_Exercise task_:
Reproduce the material below verbatim, starting at the line that contains "Select the UserMapper interface file" and ending after the line that contains "Open Index's three-dot".

_Input records_:
****************************************

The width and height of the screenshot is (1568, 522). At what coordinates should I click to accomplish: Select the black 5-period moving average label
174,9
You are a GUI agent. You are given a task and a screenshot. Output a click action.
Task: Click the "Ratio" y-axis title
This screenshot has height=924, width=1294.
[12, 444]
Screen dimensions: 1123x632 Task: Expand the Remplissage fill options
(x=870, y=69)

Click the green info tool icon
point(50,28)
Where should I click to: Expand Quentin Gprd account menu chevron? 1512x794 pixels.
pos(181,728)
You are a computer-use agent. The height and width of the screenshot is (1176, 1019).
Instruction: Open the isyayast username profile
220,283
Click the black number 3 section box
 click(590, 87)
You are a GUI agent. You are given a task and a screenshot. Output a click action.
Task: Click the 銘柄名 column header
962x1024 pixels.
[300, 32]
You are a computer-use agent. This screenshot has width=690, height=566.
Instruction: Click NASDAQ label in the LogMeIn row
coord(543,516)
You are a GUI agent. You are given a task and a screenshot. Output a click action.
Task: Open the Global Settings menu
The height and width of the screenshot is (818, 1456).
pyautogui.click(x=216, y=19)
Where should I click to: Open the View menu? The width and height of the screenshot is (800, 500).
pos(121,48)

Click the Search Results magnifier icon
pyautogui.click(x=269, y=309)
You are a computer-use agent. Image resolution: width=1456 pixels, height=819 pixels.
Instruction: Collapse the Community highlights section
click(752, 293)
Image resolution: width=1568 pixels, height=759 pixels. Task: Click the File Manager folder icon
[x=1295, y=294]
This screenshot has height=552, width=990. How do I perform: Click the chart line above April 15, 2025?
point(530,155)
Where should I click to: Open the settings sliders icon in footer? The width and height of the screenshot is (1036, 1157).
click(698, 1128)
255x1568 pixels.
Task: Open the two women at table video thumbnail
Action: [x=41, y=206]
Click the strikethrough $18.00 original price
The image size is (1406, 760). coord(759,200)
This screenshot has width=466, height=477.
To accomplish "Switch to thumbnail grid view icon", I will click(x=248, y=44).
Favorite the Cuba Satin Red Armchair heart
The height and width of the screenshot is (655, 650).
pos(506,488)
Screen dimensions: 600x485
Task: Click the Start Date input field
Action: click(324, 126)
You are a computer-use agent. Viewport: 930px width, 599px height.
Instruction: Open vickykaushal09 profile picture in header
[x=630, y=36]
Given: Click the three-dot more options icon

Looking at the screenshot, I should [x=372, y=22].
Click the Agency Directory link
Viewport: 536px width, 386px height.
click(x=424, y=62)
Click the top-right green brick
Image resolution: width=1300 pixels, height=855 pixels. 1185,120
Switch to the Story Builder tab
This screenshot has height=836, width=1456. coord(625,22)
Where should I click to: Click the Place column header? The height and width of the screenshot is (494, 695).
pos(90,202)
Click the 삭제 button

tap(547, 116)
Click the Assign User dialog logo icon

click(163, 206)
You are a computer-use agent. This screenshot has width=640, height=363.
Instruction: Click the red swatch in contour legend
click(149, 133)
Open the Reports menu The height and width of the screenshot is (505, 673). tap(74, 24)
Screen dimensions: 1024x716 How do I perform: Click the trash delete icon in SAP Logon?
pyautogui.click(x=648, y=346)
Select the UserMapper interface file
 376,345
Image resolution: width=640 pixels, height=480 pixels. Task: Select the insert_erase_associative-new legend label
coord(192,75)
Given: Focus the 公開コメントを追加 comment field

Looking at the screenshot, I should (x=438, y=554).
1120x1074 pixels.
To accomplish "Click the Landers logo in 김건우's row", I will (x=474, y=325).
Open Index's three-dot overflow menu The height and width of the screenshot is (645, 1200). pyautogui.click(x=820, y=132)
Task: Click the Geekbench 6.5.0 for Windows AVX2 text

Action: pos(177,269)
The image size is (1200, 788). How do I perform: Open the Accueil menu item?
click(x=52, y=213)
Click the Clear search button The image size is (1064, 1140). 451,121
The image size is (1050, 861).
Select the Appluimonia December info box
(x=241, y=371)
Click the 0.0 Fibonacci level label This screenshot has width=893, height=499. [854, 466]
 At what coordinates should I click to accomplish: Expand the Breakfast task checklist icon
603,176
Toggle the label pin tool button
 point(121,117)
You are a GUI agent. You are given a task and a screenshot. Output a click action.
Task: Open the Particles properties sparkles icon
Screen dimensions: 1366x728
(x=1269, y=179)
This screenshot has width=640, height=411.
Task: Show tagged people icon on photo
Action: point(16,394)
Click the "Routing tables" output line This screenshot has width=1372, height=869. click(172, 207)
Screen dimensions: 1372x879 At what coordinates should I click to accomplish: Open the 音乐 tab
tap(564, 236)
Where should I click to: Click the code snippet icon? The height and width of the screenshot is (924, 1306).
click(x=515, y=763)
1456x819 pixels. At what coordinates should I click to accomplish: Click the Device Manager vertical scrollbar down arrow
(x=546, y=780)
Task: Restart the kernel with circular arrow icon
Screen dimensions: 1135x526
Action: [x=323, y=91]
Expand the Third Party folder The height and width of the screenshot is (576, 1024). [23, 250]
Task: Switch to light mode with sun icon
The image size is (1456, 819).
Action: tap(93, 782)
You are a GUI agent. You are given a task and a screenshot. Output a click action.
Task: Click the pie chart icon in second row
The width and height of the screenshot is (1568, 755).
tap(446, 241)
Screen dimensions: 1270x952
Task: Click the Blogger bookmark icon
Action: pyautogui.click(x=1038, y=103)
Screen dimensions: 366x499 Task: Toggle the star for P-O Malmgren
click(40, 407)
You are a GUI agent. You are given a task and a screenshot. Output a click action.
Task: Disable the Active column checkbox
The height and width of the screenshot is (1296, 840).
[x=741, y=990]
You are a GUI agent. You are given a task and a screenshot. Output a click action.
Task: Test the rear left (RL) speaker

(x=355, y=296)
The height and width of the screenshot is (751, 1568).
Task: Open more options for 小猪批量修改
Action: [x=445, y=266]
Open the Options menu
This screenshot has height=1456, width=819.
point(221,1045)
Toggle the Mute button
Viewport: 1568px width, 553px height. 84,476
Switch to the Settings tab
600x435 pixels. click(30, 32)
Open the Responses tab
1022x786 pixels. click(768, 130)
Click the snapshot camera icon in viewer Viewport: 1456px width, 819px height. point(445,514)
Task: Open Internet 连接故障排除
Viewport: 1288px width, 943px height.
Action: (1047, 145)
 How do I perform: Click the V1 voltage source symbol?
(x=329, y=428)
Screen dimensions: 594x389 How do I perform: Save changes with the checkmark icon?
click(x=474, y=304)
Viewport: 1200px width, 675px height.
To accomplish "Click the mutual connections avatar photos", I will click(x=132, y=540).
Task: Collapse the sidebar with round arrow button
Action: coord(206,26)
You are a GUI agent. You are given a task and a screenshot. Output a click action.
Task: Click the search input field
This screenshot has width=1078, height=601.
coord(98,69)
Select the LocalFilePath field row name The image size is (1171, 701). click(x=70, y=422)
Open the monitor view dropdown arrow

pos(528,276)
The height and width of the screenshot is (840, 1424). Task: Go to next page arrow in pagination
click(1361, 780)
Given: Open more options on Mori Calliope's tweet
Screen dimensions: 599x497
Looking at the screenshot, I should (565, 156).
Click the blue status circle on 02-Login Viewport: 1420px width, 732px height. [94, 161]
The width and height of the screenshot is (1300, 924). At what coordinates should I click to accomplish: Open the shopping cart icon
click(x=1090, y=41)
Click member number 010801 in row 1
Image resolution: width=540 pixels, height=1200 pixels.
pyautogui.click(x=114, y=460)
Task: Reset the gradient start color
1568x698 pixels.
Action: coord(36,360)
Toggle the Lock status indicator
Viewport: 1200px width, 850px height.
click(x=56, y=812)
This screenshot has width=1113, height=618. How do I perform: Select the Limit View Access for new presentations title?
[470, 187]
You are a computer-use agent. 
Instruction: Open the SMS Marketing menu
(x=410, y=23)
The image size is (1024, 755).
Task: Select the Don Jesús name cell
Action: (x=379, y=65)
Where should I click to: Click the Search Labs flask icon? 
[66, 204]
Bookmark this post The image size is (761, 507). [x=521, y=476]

****************************************

_Output for this exercise_:
Select the UserMapper interface file
 376,345
Image resolution: width=640 pixels, height=480 pixels. Task: Select the insert_erase_associative-new legend label
coord(192,75)
Given: Focus the 公開コメントを追加 comment field

Looking at the screenshot, I should (x=438, y=554).
1120x1074 pixels.
To accomplish "Click the Landers logo in 김건우's row", I will (x=474, y=325).
Open Index's three-dot overflow menu The height and width of the screenshot is (645, 1200). pyautogui.click(x=820, y=132)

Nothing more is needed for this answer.